Adriano Celentano chronology
| Arrivano gli uomini (1996) | Mina Celentano (1997) | Io non so parlar d'amore (1999) |

= Mina Celentano =

Mina Celentano is a collaborative studio album by Italian singers Mina and Adriano Celentano, released on 14 May 1998 by Clan Celentano and PDU and distributed by RTI Music. It became one of the best-selling albums in Italy, with over 2 million copies sold.

==Overview==
A special edition of the album, titled Mina Celentano – Buon Natale, was released during the Christmas season packaged with a CD-ROM titled "Molly e destino solitario" featuring an animated video of Che t'aggia di.

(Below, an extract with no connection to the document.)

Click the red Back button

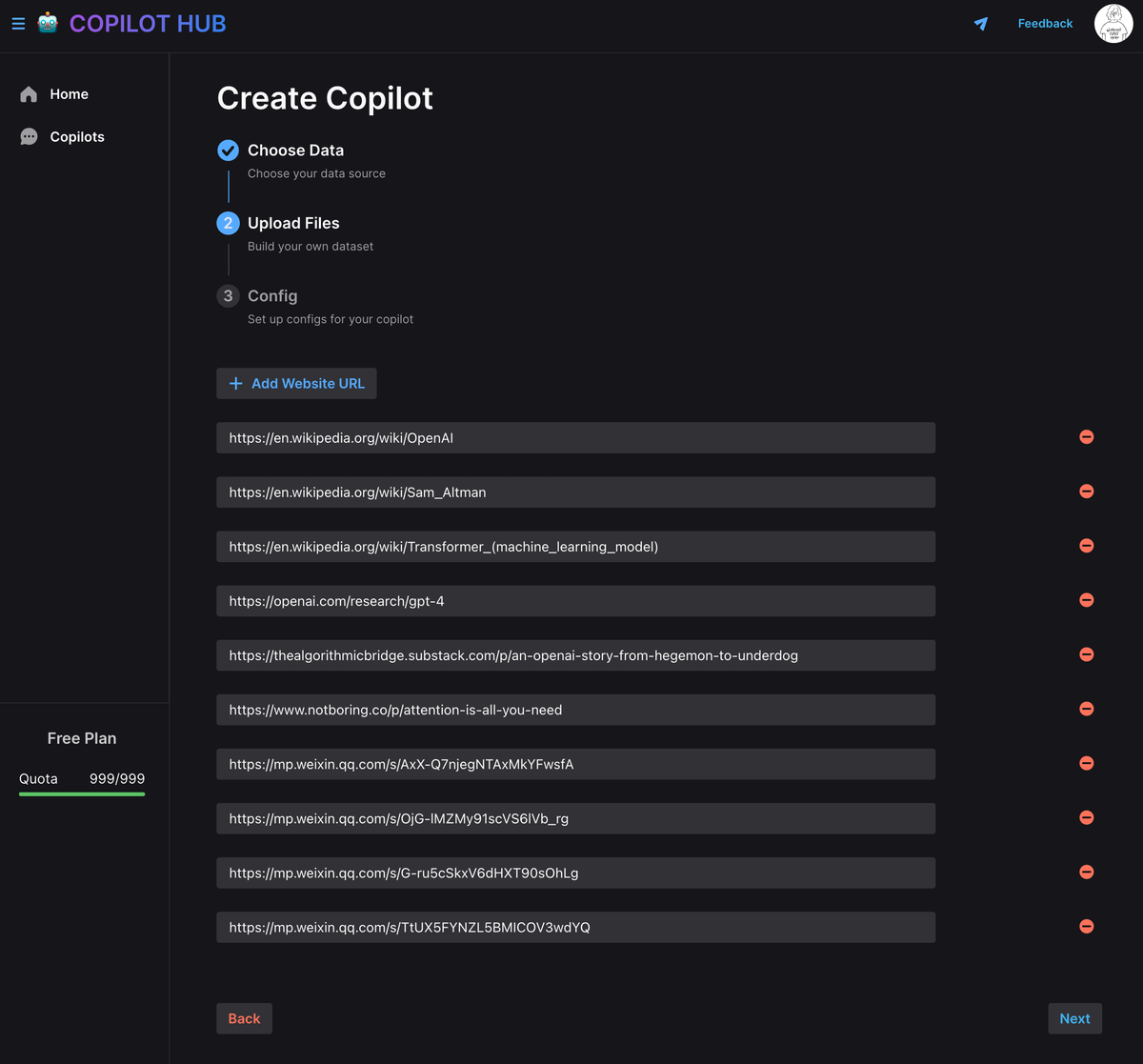pyautogui.click(x=244, y=1018)
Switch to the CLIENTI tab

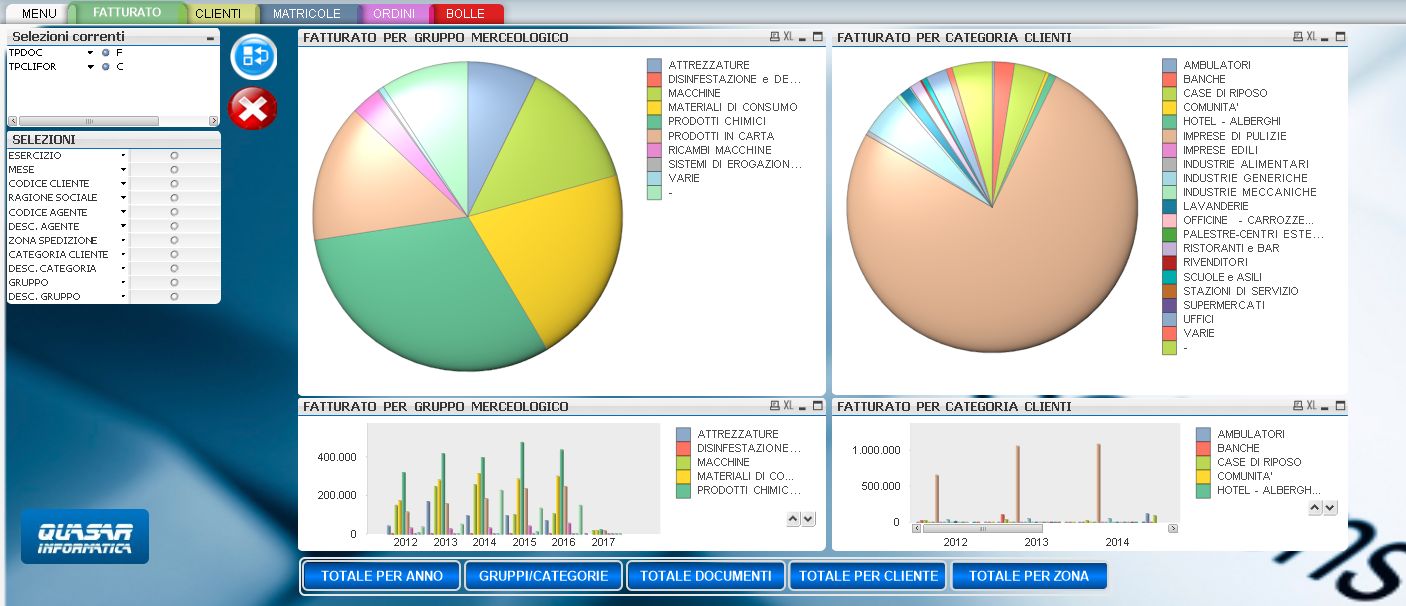click(x=217, y=14)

18 years later, in 2016, Mina and Celentano recorded a second collaborative album called Le Migliori ("the best ones", in reference to a quote by Celentano describing their collaboration).

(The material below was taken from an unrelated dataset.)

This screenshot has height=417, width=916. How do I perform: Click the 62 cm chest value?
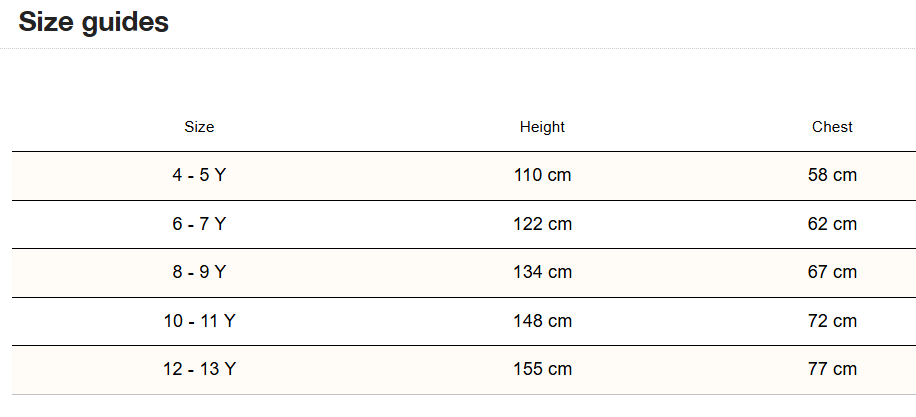(x=832, y=224)
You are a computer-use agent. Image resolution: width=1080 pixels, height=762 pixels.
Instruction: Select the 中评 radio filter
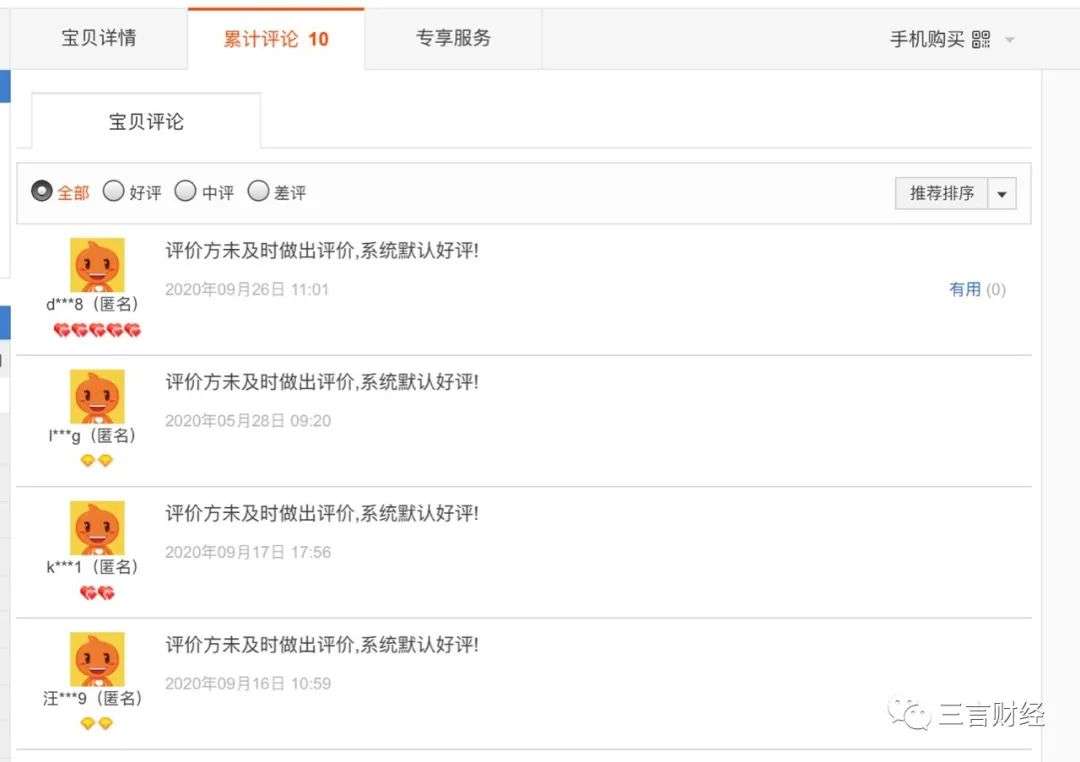tap(185, 190)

Lucio Battisti was initially attached to the project but he eventually dropped out.

The album was recorded in Galbiate and Lugano and was produced by Massimiliano Pani.

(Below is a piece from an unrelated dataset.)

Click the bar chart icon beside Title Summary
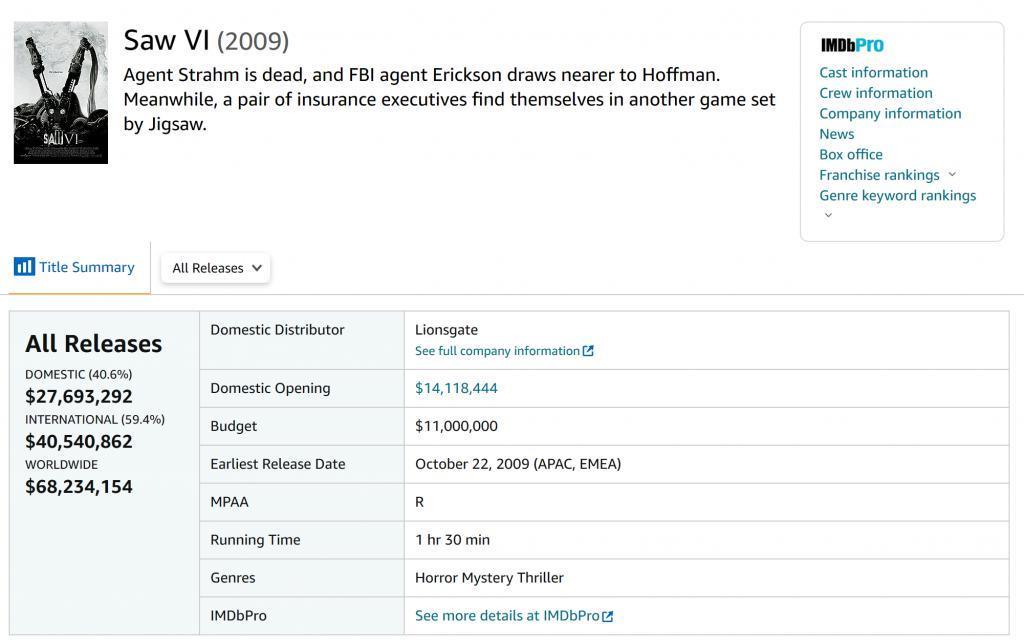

The album spawned two singles, Acqua e sale and Brivido felino. Mina would later record Spanish versions of both songs with different male singers, respectively Miguel Bosé and Diego Torres).

==Track listing==

| No. | Title | Writer(s) | Length |
|---|---|---|---|
| 1. | "Acqua e sale" | Giovanni Donzelli, Vincenzo Leomporro | 4:42 |
| 2. | "Brivido felino" | Stefano Cenci, Paolo Audino | 3:44 |
| 3. | "Io non volevo" | Adriano Celentano | 4:08 |
| 4. | "Specchi riflessi" | Giovanni Donzelli, Vincenzo Leomporro | 4:59 |
| 5. | "Dolce fuoco dell'amore" | Giulia Fasolino | 4:39 |
| 6. | "Che t'aggia di'" | Adriano Celentano | 5:09 |
| 7. | "Io ho te" | Giovanni Donzelli, Vincenzo Leomporro | 4:54 |
| 8. | "Dolly" | Adriano Celentano, Marco Vaccaro | 5:35 |
| 9. | "Sempre sempre sempre" | Luigi Albertelli, Enrico Riccardi | 4:46 |
| 10. | "Messaggio d'amore" | Massimiliano Pani | 2:36 |
| Total length: |  |  | 45:16 |

==Credits==
- Adriano Celentano – vocals
- Mina – vocals
- Alfredo Golino – drums
- Maurizio Dei Lazzaretti – drums
- Paolo Gianolio – guitar
- Massimo Varini – guitar
- Giorgio Cocilovo – guitar
- Umberto Fiorentino – guitar
- Danilo Rea – piano, accordion
- Nicolò Fragile – keyboards
- Massimo Moriconi – bass
- Massimiliano Pani – keyboards

==Charts==

===Weekly charts===

Initial weekly chart performance for Mina Celentano
| Chart (1998) | Peak position |
|---|---|
| European Albums (Music & Media) | 26 |
| Italian Albums (FIMI-Nielsen) | 1 |
| Italian Albums (Musica e dischi) | 1 |
| Swiss Albums (Schweizer Hitparade) | 39 |

2004 weekly chart performance for Mina Celentano
| Chart (2004) | Peak position |
|---|---|
| Italian Albums (FIMI) | 72 |

2010 weekly chart performance for Mina Celentano
| Chart (2010) | Peak position |
|---|---|
| Italian Albums (FIMI) | 93 |

2024 weekly chart performance for Mina Celentano
| Chart (2024) | Peak position |
|---|---|
| Italian Albums (FIMI) | 40 |
| Italian Physical Albums (FIMI) | 19 |

===Year-end charts===

Year-end chart performance for Mina Celentano
| Chart (1998) | Position |
|---|---|
| European Albums (Music & Media) | 57 |
| Italian Albums (Musica e dischi) | 1 |

==Certifications and sales==

Certifications for Mina Celentano
| Region | Certification | Certified units/sales |
| Italy (FIMI) | 2× Diamond | 2,000,000 |
Summaries
| Europe (IFPI) | Platinum | 1,000,000^{*} |
^{*} Sales figures based on certification alone.